Nelson and James Crews

Formerly Missouri Valley Special Collections

Kansas City, like the rest of the United States after World War I, heard its returning African American soldiers speak out for the democratic ideals they had been fighting for overseas, and perhaps none so exemplify the activism of this period as Nelson and James Crews. Vocal in print and at the podium, publisher Nelson Crews laid out an agenda of equality throughout the 1910s and early 1920s, while his brother James established one of Kansas City’s most important African American institutions, and integrated an organization previously closed to African American workers.

Nelson Caesar Crews was born sometime around 1865 in Howard County, Missouri, and spent part of his early life in Chillicothe. He and his wife Tillie moved to Kansas City in 1889, and by 1900 Crews was Clerk of the Police Court, one of several important public positions he held prior to World War I. In a civic environment where most political appointments excluded African Americans, Crews’s intelligence, talent and standing in the Kansas City community were such that he was also picked to serve as an assistant superintendent of streets, deputy city clerk, and as an agent of the U.S. Department of Agriculture. 

Nelson Crews
Nelson Crews. Courtesy of the American Jazz Museum.

In small gatherings and eventually before crowds of thousands in Kansas City and throughout western Missouri, Crews honed his rhetorical skills and spread a message of political equality and racial pride.  Eventually hailed as “the best of them all as a political speaker,” Crews’s eloquence brought him to the fore of African American activists in the region.  An early triumph was a speech before the Missouri legislature in 1903, in which Crews convinced white politicians to defeat a segregationist railroad bill.  In a 1919 speech to students at Sumner High School in Kansas City, Kansas, Crews reminded listeners that African American troops had “been fighting for Democracy” during the recently concluded First World War, and had “come home to enjoy the same.”

Entries provided:
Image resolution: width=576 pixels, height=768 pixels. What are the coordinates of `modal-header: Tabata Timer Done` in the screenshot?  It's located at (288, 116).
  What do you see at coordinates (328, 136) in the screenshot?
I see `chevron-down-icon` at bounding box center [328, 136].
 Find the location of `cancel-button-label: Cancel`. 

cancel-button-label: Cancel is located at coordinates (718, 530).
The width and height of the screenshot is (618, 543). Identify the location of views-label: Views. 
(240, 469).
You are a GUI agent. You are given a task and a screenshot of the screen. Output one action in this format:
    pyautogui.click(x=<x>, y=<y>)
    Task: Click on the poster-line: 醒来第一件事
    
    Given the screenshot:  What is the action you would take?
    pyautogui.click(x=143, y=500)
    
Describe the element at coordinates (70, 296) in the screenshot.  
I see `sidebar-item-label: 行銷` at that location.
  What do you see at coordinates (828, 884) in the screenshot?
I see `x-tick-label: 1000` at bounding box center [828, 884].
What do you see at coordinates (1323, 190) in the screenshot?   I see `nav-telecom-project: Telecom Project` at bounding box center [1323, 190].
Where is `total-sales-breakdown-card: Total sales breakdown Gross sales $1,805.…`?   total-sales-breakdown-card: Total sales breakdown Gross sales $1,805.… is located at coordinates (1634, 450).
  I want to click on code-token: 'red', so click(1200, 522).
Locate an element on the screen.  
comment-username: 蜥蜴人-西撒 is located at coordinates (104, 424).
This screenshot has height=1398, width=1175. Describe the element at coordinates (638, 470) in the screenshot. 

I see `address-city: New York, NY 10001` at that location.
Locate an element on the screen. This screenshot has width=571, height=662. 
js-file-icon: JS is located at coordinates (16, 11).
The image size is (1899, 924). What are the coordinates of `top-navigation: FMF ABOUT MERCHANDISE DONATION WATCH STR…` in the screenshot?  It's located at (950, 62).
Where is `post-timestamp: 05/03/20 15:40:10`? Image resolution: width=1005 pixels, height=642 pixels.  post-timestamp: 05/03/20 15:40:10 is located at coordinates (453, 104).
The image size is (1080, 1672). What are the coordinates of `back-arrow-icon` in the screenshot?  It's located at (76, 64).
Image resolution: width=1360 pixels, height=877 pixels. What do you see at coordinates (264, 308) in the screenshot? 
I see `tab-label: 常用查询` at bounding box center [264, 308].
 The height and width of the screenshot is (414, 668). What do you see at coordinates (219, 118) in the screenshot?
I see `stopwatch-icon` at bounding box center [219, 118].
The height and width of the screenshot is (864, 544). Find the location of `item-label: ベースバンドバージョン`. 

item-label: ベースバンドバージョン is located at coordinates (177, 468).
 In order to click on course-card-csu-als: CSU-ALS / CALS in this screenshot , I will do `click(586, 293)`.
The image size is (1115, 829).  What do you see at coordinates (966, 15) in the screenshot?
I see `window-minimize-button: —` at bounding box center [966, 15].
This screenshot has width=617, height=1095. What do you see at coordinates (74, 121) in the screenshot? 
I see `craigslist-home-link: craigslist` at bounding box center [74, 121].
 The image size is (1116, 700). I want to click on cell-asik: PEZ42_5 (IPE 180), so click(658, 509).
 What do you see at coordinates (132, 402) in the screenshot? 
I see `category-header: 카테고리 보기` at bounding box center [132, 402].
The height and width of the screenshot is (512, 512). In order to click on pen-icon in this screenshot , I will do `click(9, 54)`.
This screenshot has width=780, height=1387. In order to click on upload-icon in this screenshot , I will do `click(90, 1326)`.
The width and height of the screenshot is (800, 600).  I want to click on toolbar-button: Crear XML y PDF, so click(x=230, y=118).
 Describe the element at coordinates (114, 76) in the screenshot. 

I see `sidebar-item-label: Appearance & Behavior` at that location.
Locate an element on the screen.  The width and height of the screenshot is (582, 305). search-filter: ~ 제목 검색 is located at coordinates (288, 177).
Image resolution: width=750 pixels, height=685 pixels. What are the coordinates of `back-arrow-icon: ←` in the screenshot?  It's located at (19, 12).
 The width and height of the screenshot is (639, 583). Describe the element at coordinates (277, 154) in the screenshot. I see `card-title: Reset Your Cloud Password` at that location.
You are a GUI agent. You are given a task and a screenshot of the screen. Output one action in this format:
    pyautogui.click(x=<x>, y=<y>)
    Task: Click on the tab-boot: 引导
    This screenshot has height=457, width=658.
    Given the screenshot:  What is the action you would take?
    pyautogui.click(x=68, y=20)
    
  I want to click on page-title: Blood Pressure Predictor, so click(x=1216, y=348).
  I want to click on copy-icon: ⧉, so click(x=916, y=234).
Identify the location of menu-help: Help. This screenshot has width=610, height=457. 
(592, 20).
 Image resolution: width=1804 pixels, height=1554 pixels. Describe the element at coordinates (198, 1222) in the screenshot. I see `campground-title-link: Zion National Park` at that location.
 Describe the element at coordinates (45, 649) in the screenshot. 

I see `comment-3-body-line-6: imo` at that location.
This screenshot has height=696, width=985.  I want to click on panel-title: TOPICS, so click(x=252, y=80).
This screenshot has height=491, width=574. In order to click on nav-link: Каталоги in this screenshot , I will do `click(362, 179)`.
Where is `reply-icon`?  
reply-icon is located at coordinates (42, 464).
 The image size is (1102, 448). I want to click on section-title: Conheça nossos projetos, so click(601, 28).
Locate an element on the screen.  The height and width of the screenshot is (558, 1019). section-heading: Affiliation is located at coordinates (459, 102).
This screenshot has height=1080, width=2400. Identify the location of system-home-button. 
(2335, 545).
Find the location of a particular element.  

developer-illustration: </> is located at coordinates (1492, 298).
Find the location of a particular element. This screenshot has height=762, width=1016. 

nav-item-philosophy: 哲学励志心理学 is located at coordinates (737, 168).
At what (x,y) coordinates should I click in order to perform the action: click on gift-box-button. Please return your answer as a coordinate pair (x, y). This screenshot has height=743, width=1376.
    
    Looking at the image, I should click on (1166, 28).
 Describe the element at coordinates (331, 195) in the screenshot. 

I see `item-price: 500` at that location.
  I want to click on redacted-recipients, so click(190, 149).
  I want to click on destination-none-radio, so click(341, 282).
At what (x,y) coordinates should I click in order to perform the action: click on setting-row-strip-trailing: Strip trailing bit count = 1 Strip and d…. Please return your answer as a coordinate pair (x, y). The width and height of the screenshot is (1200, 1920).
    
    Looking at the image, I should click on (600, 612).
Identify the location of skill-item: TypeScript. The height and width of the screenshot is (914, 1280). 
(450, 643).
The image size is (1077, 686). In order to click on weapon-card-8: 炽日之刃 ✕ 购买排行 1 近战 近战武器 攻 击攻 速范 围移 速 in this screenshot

Exercise aim: According to the text on Nelson and James Crews, in what year did Nelson Crews and his wife Tillie move to Kansas City? The entries can be set aside.

Problem solution: 1889